REQUEST:
Set out the lines below as a Markdown table with the columns "No." and "Line", numbering each row and omitting blank lines.

RECORDS FOR PROCESSING:
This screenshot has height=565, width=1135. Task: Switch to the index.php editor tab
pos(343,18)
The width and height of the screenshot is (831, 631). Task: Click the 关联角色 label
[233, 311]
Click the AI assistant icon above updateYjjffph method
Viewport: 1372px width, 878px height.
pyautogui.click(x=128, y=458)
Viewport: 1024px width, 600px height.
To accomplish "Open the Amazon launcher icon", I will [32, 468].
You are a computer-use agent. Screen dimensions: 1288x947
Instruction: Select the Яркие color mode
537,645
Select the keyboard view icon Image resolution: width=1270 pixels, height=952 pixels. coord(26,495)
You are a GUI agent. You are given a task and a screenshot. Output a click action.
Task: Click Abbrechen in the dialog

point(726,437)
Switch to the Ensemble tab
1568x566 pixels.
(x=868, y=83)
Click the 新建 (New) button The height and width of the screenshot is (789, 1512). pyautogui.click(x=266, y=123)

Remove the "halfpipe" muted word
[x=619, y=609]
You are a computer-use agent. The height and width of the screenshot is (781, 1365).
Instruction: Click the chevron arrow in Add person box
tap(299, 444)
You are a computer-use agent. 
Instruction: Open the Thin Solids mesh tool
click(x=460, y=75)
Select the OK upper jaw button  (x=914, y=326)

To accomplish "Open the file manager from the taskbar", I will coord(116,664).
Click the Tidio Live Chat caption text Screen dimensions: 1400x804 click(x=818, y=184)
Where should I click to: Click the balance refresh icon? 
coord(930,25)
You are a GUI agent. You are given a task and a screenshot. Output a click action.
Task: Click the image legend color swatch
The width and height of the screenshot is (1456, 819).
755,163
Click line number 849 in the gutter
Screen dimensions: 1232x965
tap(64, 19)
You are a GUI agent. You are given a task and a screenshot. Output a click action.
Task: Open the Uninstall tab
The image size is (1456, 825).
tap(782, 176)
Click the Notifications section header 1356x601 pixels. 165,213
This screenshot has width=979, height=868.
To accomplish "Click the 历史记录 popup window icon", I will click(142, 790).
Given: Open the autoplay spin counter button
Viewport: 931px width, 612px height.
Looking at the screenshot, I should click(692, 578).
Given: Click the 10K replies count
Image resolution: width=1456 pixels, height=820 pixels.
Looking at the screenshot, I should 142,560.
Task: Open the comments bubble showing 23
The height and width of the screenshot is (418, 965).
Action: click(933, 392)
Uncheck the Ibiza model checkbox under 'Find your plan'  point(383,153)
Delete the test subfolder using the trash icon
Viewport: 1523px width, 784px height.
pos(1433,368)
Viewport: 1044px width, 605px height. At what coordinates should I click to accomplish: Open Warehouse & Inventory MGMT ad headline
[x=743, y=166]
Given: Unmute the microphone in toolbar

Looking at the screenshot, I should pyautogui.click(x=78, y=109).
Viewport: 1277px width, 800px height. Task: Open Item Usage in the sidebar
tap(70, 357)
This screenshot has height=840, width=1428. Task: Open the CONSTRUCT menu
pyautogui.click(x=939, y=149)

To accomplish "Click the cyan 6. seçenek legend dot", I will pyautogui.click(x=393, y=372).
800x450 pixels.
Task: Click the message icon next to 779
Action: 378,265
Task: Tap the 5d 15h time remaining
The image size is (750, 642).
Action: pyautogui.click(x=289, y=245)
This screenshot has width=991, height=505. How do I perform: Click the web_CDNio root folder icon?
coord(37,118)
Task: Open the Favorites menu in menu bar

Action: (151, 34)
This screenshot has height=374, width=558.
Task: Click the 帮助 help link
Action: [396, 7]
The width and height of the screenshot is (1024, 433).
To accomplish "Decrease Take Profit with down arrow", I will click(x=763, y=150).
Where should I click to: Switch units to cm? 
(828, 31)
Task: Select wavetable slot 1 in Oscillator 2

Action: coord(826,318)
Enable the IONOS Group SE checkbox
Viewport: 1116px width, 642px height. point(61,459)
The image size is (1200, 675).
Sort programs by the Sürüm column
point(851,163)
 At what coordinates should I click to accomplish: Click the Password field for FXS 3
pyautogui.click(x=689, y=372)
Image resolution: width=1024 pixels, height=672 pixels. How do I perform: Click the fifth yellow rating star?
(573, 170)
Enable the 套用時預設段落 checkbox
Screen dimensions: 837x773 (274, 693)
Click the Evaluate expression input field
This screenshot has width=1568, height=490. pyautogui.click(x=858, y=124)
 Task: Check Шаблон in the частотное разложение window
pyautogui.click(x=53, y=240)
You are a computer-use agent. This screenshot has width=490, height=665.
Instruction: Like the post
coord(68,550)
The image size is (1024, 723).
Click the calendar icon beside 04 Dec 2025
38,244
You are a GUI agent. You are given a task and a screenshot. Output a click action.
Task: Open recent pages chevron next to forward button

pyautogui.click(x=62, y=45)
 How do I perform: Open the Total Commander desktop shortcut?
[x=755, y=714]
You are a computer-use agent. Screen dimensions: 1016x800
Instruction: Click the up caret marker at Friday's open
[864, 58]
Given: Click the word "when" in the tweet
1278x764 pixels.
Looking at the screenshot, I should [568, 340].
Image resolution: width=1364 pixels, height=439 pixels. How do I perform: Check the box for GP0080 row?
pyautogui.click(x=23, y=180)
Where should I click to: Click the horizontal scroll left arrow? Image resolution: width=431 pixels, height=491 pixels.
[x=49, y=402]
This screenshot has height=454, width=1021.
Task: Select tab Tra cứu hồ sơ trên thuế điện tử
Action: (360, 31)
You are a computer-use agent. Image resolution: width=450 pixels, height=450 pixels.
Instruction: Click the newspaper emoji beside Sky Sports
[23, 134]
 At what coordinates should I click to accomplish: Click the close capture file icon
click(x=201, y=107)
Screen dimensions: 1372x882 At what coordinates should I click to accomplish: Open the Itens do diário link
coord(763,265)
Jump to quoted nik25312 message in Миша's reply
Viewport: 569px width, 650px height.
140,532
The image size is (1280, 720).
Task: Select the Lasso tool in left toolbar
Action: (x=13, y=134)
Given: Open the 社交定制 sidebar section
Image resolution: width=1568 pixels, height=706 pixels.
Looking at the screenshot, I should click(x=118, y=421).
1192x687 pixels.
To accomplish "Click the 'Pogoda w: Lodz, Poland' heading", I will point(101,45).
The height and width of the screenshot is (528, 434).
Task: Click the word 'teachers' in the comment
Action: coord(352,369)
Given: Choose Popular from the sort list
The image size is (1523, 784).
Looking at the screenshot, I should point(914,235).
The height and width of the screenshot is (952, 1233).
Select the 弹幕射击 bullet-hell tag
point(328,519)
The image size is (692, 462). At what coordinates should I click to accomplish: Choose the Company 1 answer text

RESULT OF THIS TASK:
| No. | Line |
|---|---|
| 1 | This screenshot has height=565, width=1135. Task: Switch to the index.php editor tab |
| 2 | pos(343,18) |
| 3 | The width and height of the screenshot is (831, 631). Task: Click the 关联角色 label |
| 4 | [233, 311] |
| 5 | Click the AI assistant icon above updateYjjffph method |
| 6 | Viewport: 1372px width, 878px height. |
| 7 | pyautogui.click(x=128, y=458) |
| 8 | Viewport: 1024px width, 600px height. |
| 9 | To accomplish "Open the Amazon launcher icon", I will [32, 468]. |
| 10 | You are a computer-use agent. Screen dimensions: 1288x947 |
| 11 | Instruction: Select the Яркие color mode |
| 12 | 537,645 |
| 13 | Select the keyboard view icon Image resolution: width=1270 pixels, height=952 pixels. coord(26,495) |
| 14 | You are a GUI agent. You are given a task and a screenshot. Output a click action. |
| 15 | Task: Click Abbrechen in the dialog |
| 16 | point(726,437) |
| 17 | Switch to the Ensemble tab |
| 18 | 1568x566 pixels. |
| 19 | (x=868, y=83) |
| 20 | Click the 新建 (New) button The height and width of the screenshot is (789, 1512). pyautogui.click(x=266, y=123) |
| 21 | Remove the "halfpipe" muted word |
| 22 | [x=619, y=609] |
| 23 | You are a computer-use agent. The height and width of the screenshot is (781, 1365). |
| 24 | Instruction: Click the chevron arrow in Add person box |
| 25 | tap(299, 444) |
| 26 | You are a computer-use agent.  |
| 27 | Instruction: Open the Thin Solids mesh tool |
| 28 | click(x=460, y=75) |
| 29 | Select the OK upper jaw button  (x=914, y=326) |
| 30 | To accomplish "Open the file manager from the taskbar", I will coord(116,664). |
| 31 | Click the Tidio Live Chat caption text Screen dimensions: 1400x804 click(x=818, y=184) |
| 32 | Where should I click to: Click the balance refresh icon?  |
| 33 | coord(930,25) |
| 34 | You are a GUI agent. You are given a task and a screenshot. Output a click action. |
| 35 | Task: Click the image legend color swatch |
| 36 | The width and height of the screenshot is (1456, 819). |
| 37 | 755,163 |
| 38 | Click line number 849 in the gutter |
| 39 | Screen dimensions: 1232x965 |
| 40 | tap(64, 19) |
| 41 | You are a GUI agent. You are given a task and a screenshot. Output a click action. |
| 42 | Task: Open the Uninstall tab |
| 43 | The image size is (1456, 825). |
| 44 | tap(782, 176) |
| 45 | Click the Notifications section header 1356x601 pixels. 165,213 |
| 46 | This screenshot has width=979, height=868. |
| 47 | To accomplish "Click the 历史记录 popup window icon", I will click(142, 790). |
| 48 | Given: Open the autoplay spin counter button |
| 49 | Viewport: 931px width, 612px height. |
| 50 | Looking at the screenshot, I should click(692, 578). |
| 51 | Given: Click the 10K replies count |
| 52 | Image resolution: width=1456 pixels, height=820 pixels. |
| 53 | Looking at the screenshot, I should 142,560. |
| 54 | Task: Open the comments bubble showing 23 |
| 55 | The height and width of the screenshot is (418, 965). |
| 56 | Action: click(933, 392) |
| 57 | Uncheck the Ibiza model checkbox under 'Find your plan'  point(383,153) |
| 58 | Delete the test subfolder using the trash icon |
| 59 | Viewport: 1523px width, 784px height. |
| 60 | pos(1433,368) |
| 61 | Viewport: 1044px width, 605px height. At what coordinates should I click to accomplish: Open Warehouse & Inventory MGMT ad headline |
| 62 | [x=743, y=166] |
| 63 | Given: Unmute the microphone in toolbar |
| 64 | Looking at the screenshot, I should pyautogui.click(x=78, y=109). |
| 65 | Viewport: 1277px width, 800px height. Task: Open Item Usage in the sidebar |
| 66 | tap(70, 357) |
| 67 | This screenshot has height=840, width=1428. Task: Open the CONSTRUCT menu |
| 68 | pyautogui.click(x=939, y=149) |
| 69 | To accomplish "Click the cyan 6. seçenek legend dot", I will pyautogui.click(x=393, y=372). |
| 70 | 800x450 pixels. |
| 71 | Task: Click the message icon next to 779 |
| 72 | Action: 378,265 |
| 73 | Task: Tap the 5d 15h time remaining |
| 74 | The image size is (750, 642). |
| 75 | Action: pyautogui.click(x=289, y=245) |
| 76 | This screenshot has width=991, height=505. How do I perform: Click the web_CDNio root folder icon? |
| 77 | coord(37,118) |
| 78 | Task: Open the Favorites menu in menu bar |
| 79 | Action: (151, 34) |
| 80 | This screenshot has height=374, width=558. |
| 81 | Task: Click the 帮助 help link |
| 82 | Action: [396, 7] |
| 83 | The width and height of the screenshot is (1024, 433). |
| 84 | To accomplish "Decrease Take Profit with down arrow", I will click(x=763, y=150). |
| 85 | Where should I click to: Switch units to cm?  |
| 86 | (828, 31) |
| 87 | Task: Select wavetable slot 1 in Oscillator 2 |
| 88 | Action: coord(826,318) |
| 89 | Enable the IONOS Group SE checkbox |
| 90 | Viewport: 1116px width, 642px height. point(61,459) |
| 91 | The image size is (1200, 675). |
| 92 | Sort programs by the Sürüm column |
| 93 | point(851,163) |
| 94 |  At what coordinates should I click to accomplish: Click the Password field for FXS 3 |
| 95 | pyautogui.click(x=689, y=372) |
| 96 | Image resolution: width=1024 pixels, height=672 pixels. How do I perform: Click the fifth yellow rating star? |
| 97 | (573, 170) |
| 98 | Enable the 套用時預設段落 checkbox |
| 99 | Screen dimensions: 837x773 (274, 693) |
| 100 | Click the Evaluate expression input field |
| 101 | This screenshot has width=1568, height=490. pyautogui.click(x=858, y=124) |
| 102 |  Task: Check Шаблон in the частотное разложение window |
| 103 | pyautogui.click(x=53, y=240) |
| 104 | You are a computer-use agent. This screenshot has width=490, height=665. |
| 105 | Instruction: Like the post |
| 106 | coord(68,550) |
| 107 | The image size is (1024, 723). |
| 108 | Click the calendar icon beside 04 Dec 2025 |
| 109 | 38,244 |
| 110 | You are a GUI agent. You are given a task and a screenshot. Output a click action. |
| 111 | Task: Open recent pages chevron next to forward button |
| 112 | pyautogui.click(x=62, y=45) |
| 113 |  How do I perform: Open the Total Commander desktop shortcut? |
| 114 | [x=755, y=714] |
| 115 | You are a computer-use agent. Screen dimensions: 1016x800 |
| 116 | Instruction: Click the up caret marker at Friday's open |
| 117 | [864, 58] |
| 118 | Given: Click the word "when" in the tweet |
| 119 | 1278x764 pixels. |
| 120 | Looking at the screenshot, I should [568, 340]. |
| 121 | Image resolution: width=1364 pixels, height=439 pixels. How do I perform: Check the box for GP0080 row? |
| 122 | pyautogui.click(x=23, y=180) |
| 123 | Where should I click to: Click the horizontal scroll left arrow? Image resolution: width=431 pixels, height=491 pixels. |
| 124 | [x=49, y=402] |
| 125 | This screenshot has height=454, width=1021. |
| 126 | Task: Select tab Tra cứu hồ sơ trên thuế điện tử |
| 127 | Action: (360, 31) |
| 128 | You are a computer-use agent. Image resolution: width=450 pixels, height=450 pixels. |
| 129 | Instruction: Click the newspaper emoji beside Sky Sports |
| 130 | [23, 134] |
| 131 |  At what coordinates should I click to accomplish: Click the close capture file icon |
| 132 | click(x=201, y=107) |
| 133 | Screen dimensions: 1372x882 At what coordinates should I click to accomplish: Open the Itens do diário link |
| 134 | coord(763,265) |
| 135 | Jump to quoted nik25312 message in Миша's reply |
| 136 | Viewport: 569px width, 650px height. |
| 137 | 140,532 |
| 138 | The image size is (1280, 720). |
| 139 | Task: Select the Lasso tool in left toolbar |
| 140 | Action: (x=13, y=134) |
| 141 | Given: Open the 社交定制 sidebar section |
| 142 | Image resolution: width=1568 pixels, height=706 pixels. |
| 143 | Looking at the screenshot, I should click(x=118, y=421). |
| 144 | 1192x687 pixels. |
| 145 | To accomplish "Click the 'Pogoda w: Lodz, Poland' heading", I will point(101,45). |
| 146 | The height and width of the screenshot is (528, 434). |
| 147 | Task: Click the word 'teachers' in the comment |
| 148 | Action: coord(352,369) |
| 149 | Given: Choose Popular from the sort list |
| 150 | The image size is (1523, 784). |
| 151 | Looking at the screenshot, I should point(914,235). |
| 152 | The height and width of the screenshot is (952, 1233). |
| 153 | Select the 弹幕射击 bullet-hell tag |
| 154 | point(328,519) |
| 155 | The image size is (692, 462). At what coordinates should I click to accomplish: Choose the Company 1 answer text |